Отстроившись, поднялся Сивас над своими руинами, сжатый прежними крепостными стенами, славящимися несокрушимой толщиной в десять аршин и высотой в двадцать аршин, из хорошо обтесанных больших камней.
Семь ворот было в городе. Над каждыми из ворот непреклонно могуществовали дюжие башни, иные еще со времен Византии, другие подновленные радением сельджукского султана Ала ад-Дина Кай-Кубада.
На востоке, на юге и на севере у подножия стен темнели рвы, полные воды. Не было рва лишь на западной стороне, но западные башни и стены стояли столь высоки и мощны, что оттуда никогда никакой враг не подступал к городу.
Прикрывшись от ветра рваной овчиной кожуха, пастух играл. Ветер то нес его напев до города, перекидывал через стены, то вдруг сдувал в сторону, как пламя с фитиля, то кидал до самых гор, где не было еще ни пути, ни дороги.
Но когда еще нет пути, кто-нибудь бывает тем первым, кому выпадает доля протоптать стежку по нехоженой целине.
Двое шли по оледенелым горам, спускаясь с перевала, кое-где постукивая посошками по нависшим пластам смерзшегося снега, прежде чем ступить на повисшую над бездной наледь, кое-где потопывая по откосу подошвами, прежде чем шагнуть на снег всей ногой.

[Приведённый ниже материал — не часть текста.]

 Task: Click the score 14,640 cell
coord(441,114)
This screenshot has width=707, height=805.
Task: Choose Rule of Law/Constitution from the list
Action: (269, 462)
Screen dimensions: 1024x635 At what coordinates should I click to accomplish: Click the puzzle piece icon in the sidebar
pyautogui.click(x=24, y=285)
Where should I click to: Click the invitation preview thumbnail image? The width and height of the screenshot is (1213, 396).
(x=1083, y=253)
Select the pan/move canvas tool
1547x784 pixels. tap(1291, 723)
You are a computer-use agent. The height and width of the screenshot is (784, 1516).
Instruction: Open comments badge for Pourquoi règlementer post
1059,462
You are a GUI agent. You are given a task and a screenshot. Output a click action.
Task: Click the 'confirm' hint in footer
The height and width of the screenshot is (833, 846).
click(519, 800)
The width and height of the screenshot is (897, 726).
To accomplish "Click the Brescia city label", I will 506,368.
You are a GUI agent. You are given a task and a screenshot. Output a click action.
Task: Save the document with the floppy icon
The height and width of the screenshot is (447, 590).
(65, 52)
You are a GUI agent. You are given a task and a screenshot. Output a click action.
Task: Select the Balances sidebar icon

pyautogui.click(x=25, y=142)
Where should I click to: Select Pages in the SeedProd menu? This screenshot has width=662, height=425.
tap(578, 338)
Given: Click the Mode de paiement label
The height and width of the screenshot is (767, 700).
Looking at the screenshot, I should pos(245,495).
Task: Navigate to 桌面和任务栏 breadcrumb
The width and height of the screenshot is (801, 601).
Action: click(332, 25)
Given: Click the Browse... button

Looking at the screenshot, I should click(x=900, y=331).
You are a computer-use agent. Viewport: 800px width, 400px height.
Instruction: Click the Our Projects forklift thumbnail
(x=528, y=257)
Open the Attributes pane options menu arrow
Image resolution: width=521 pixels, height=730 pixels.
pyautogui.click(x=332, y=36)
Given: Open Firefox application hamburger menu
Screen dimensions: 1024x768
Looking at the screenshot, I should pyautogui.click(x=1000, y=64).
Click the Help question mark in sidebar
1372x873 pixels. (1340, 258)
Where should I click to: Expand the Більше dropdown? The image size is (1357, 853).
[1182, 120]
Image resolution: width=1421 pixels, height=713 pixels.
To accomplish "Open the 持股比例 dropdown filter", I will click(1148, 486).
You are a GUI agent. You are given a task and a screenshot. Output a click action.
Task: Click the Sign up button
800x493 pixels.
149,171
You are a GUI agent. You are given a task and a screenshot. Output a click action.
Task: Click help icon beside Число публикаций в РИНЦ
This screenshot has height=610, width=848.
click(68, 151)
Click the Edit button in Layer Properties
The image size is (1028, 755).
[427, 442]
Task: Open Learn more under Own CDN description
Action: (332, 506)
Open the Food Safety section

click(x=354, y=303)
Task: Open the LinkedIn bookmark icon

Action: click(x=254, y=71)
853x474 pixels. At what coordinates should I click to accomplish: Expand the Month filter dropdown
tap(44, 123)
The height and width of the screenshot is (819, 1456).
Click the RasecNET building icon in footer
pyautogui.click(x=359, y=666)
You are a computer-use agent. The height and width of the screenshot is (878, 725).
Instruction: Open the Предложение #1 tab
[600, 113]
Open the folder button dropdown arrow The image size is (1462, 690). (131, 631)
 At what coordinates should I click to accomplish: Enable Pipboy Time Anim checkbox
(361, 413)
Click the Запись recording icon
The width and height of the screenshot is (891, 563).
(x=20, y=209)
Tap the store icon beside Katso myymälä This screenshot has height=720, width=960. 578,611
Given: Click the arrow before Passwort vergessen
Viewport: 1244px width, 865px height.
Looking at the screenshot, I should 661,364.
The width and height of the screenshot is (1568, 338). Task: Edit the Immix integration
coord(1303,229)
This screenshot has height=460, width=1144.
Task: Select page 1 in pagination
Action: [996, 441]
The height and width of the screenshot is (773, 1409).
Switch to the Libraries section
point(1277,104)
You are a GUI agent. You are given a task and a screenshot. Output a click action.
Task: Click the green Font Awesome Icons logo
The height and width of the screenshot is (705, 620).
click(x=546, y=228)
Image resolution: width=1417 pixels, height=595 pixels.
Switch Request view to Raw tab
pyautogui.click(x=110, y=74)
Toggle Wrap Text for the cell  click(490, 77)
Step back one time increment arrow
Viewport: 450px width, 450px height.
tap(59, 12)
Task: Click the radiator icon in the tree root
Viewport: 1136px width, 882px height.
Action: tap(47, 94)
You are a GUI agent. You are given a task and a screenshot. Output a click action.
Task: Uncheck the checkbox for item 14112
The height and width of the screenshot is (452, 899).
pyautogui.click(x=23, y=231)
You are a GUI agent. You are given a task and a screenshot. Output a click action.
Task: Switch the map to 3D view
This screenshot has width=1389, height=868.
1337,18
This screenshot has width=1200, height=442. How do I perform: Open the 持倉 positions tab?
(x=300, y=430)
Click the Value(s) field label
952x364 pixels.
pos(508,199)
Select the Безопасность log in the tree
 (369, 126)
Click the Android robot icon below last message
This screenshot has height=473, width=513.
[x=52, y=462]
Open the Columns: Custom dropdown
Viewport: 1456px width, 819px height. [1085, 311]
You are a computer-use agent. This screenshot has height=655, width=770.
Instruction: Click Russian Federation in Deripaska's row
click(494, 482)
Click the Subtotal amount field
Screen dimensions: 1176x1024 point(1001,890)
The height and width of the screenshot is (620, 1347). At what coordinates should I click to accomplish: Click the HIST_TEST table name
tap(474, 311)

Из них то один шел впереди, то другой, а случалось, что первый ступал, крепко держась за руки второго, и тогда они шли, как осторожный снежный барс, упирающийся всеми четырьмя мягкими лапами в неверный откос, в единый комок сжав настороженность, и силы, и непреклонную волю.
Так, начав свой путь на заре, они еще засветло перешли снег и вышли к каменистым тропам, выдолбленным за тысячи лет копытцами неисчислимого множества овечьих и козьих гуртов.
И вдруг оба замерли: они услышали, как первый оклик, ласковый, мирный напев зурны. Она как бы звала их, но и просила о чем-то, и о чем-то предостерегала. И это надо было понять, хотя, казалось, все просто и давным-давно понятно в этом с младенчества знакомом напеве.
Какая-то тревога вползла в сердце, словно на совести дремало что-то, чему не надо бы тут просыпаться. И вот проснулось, и оттого как бы возникло препятствие на пути, какого не только не предусмотрели, но и в мысли не могло прийти, что оно есть на свете. И все, что преодолено было за этот день в горах, в снегу, между сизыми оледенелыми камнями, на кручах над скалами, под ударами промозглого ветра, под струями колкой снежной пыли, слепящей и палящей — все показалось тихой, спокойной дорогой, а то, что ждет их, — истинной бездной, куда избави бог сорваться.
Они слушали далекую песенку, и ни одному не хотелось первому делать первый шаг.
Но, молча постояв, молча решительно пошли. И хотя на дороге попадалось еще много оледенелых камней, уже не хватались друг за друга, шли каждый сам по себе, полагаясь на посохи, на упругую силу ног, на изворотливость, если случалось поскользнуться. Один из двоих — бадахшанец по имени Шо-Исо, в белом шерстяном коротком чекмене, обшитом широкой алой тесьмой, опоясанный жгутом желтой холстины. Другой, в стеганом сером халате, перехваченном зеленым кушачком, в серой чалме, поверх которой растопырился вровень с плечами, залубенев на холоде, войлочный черный башлык, отчего голова казалась лишь верхом безголового туловища, — самаркандский купец, выходец из степного Суганака Мулло Камар. Каждый нес переметные сумки, перекинутые через плечо, но каждый смотрел вперед по-своему: Шо-Исо, запрокинув голову на тонкой шее, смотрел, казалось, не глазами, а круглыми черными ноздрями короткого носа. Мулло Камар — маленькими неморгающими глазами.